2月4日の立春を過ぎると、やはり少しは温かくなってきた感じがします。それもそのはず、日当たりのよいところでは、もう梅がほころんでいます。この陽気でインフルエンザを吹き飛ばしたいところですが、スギの開花情報が今にも押し寄せてくるようで、この頃は何とも複雑な気持ちになってしまいます。そんな中、冬場だけの寒仕込みの酒造りは、いよいよ佳境に入ってきたところで、おおかたの酒蔵では、2月のうちに、甑倒し(こしきだおし)といって、原料のお米を蒸す作業を打ち止めます。冬場の酒造りはこれで終了するのです。

スギの開花は多くの人にとってうっとうしいものになってしまいましたが、日本の酒造りは古くからスギとは深いかかわりをもっていました。江戸時代、灘や伏見を中心に、上方の酒造りは大きな産業となっていきました。やがて各地に酒造りは波及していきました。その酒造りに使われたさまざまな道具や容器の多くがスギの木材で作られたのです。ヒノキの木材を一部に使うことはありましたが、桶や樽、大道具から小道具まで、加工のし易さだけでなく、スギの持つ成分と香りが酒造りに適していたのです。樽酒など、わざわざスギの香りを付けたものまで流行したほどです。酒の神を祭る三輪神社の神木もスギなのです。新酒を告げる酒林(さかばやし)は、スギの小枝を束ねたものですが、これもスギの神木に因むともいわれます。スギは実際でもかかわっているのです。というのは、完成した酒を袋に入れ、これをしぼって清酒としますが、袋にあいた穴をふさぐのにスギの小枝を使っていたのです。この使った小枝を束ねて酒林を作り、門口に吊るして、しぼりたての新酒ができたことを知らせたのです。酒林は今ではどこでもマリモのように球形に作られますが、江戸時代では箒(ほうき)のようにも束ねられていました。

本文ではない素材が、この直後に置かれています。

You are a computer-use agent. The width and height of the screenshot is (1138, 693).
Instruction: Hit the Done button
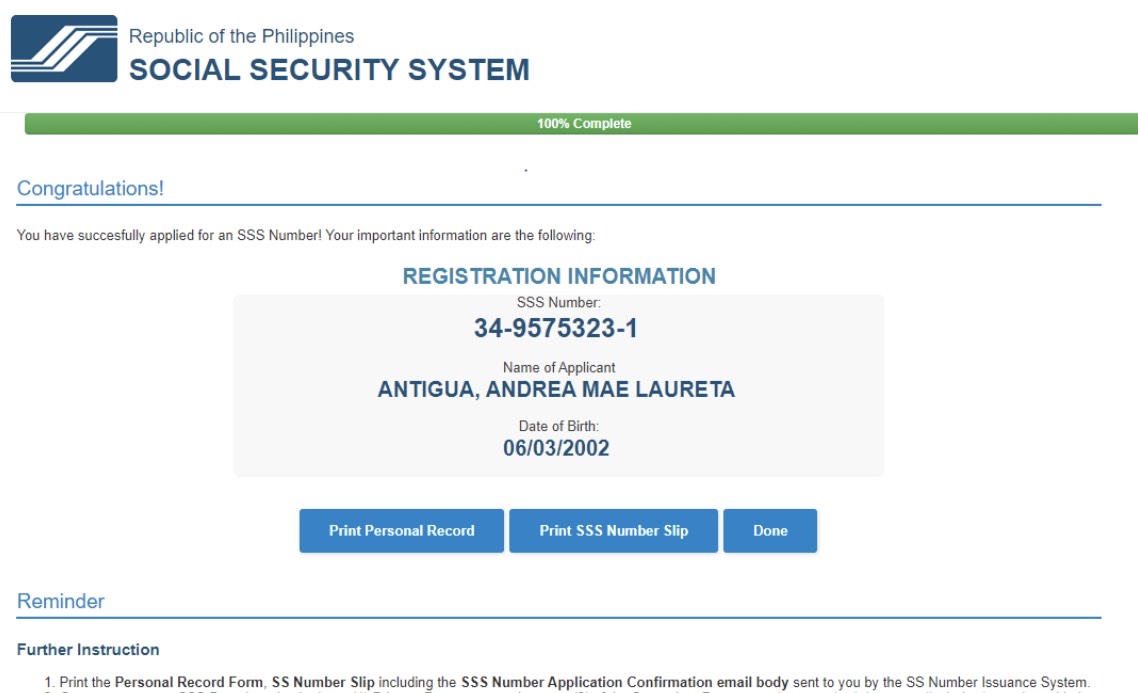point(770,531)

現代の酒造りは、ほとんどが機械化され温度管理も行き届いているので、失敗をするということはほとんどありません。しかし、かつては気象の変化や夏の高温を克服できずに、酸っぱい酒、まずくて飲めない酒などが大量にできて、失敗は酒造りにつきものでした。意外なことですが、この失敗した酒を立ち直らせるのに、さまざまな植物が使われていたのです。たとえば、傷んでダメになった酒「痛み諸味」を立ち直らせるのに、コショウ科のヒハツ、ヤマモモの皮、チョウジのつぼみ、ハッカ、菊花などが使われていました。これらは薬店で売られていたものでした。病気を治すのと同じで、薬で酒の痛みを治していたのです。炭焼きで出たカシ類の炭灰も重宝されました。清酒の濃い色やくどい味を取り除くのに炭や灰が広く利用されてきました。活性炭の利用は今でも健在のようです。

江戸時代にはさまざまな薬酒が登場し、流行しました。旧暦の9月9日の重陽の節句に飲まれた不老不死の妙薬「菊酒」もその一つです。